Kaylee Orr, junior in theater education and musical theater and dramaturge for “Wit,” said that her favorite part of this production has been watching the play come to life. As dramaturge, Orr has become an expert on all things “Wit,” even maintaining a blog for the production.

“I read the play so many times and I researched all the references and learned about all of the medical references,” Orr said. “Plays were written to be seen. They weren’t written to be research or talked about or read, they were meant to be seen.”

Shawnee K. Johnson plays Vivian Bearing. Johnson said she has a special connection to Bearing because Johnson has recently watched her mother go through a similar battle with cancer. Unlike Bearing, Johnson’s mother has survived her battle with cancer.

Johnson said she hopes audience members experience a wide range of emotions because of “Wit,” but she especially hopes students come and enjoy the humor in the play.

“You hear ‘oh I’m going to see a play about a woman who has cancer and she’s going to die’ and that’s really not something that sounds appealing but it’s so funny,” Johnson said.
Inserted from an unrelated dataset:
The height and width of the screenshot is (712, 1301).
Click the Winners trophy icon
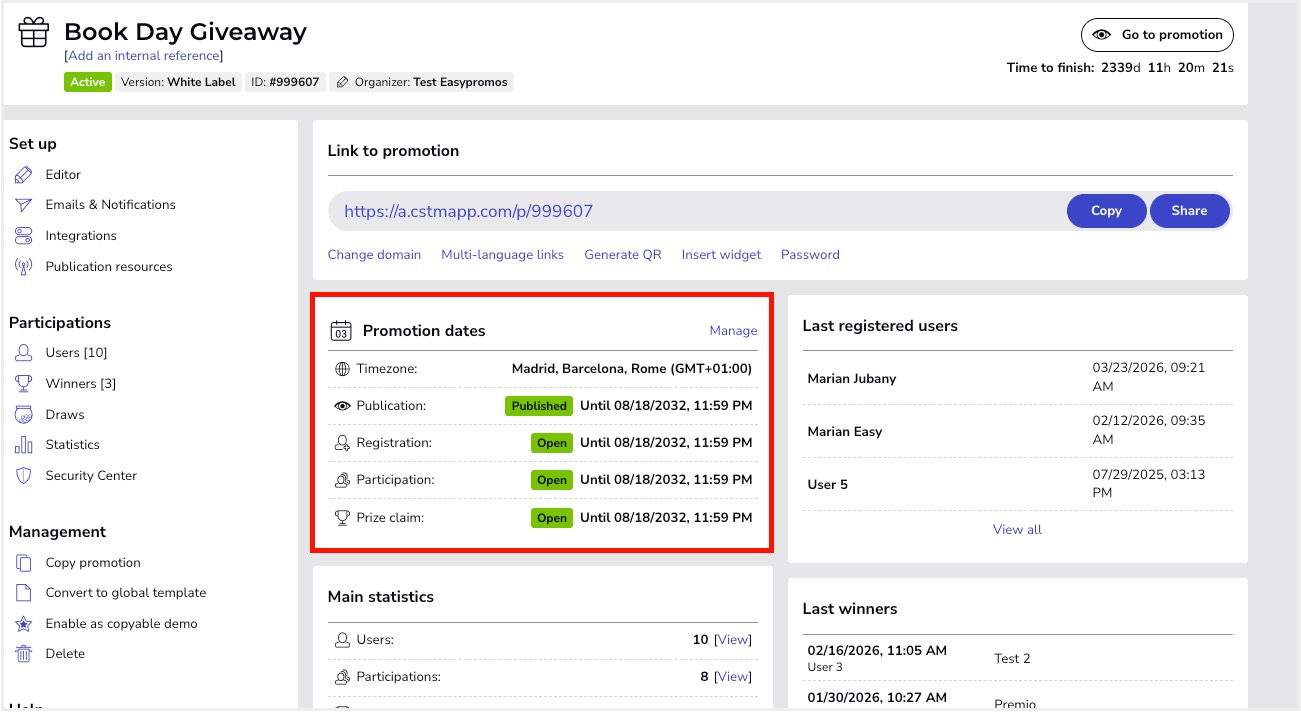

Johnson said that she hopes students realize the gravity of their actions, especially negative ones towards others and know that cynicism isn’t something worth working for.

“We live in a world that is so hard,” Johnson said. “People get so angry all the time and they walk around grumpy. Especially college students. We’re very cynical and bitter. I think it’s a millennial thing. It’s like a thing of our generation to be cynical . . . Everyone is a person and they deserve to be treated with respect regardless of how they treat you.”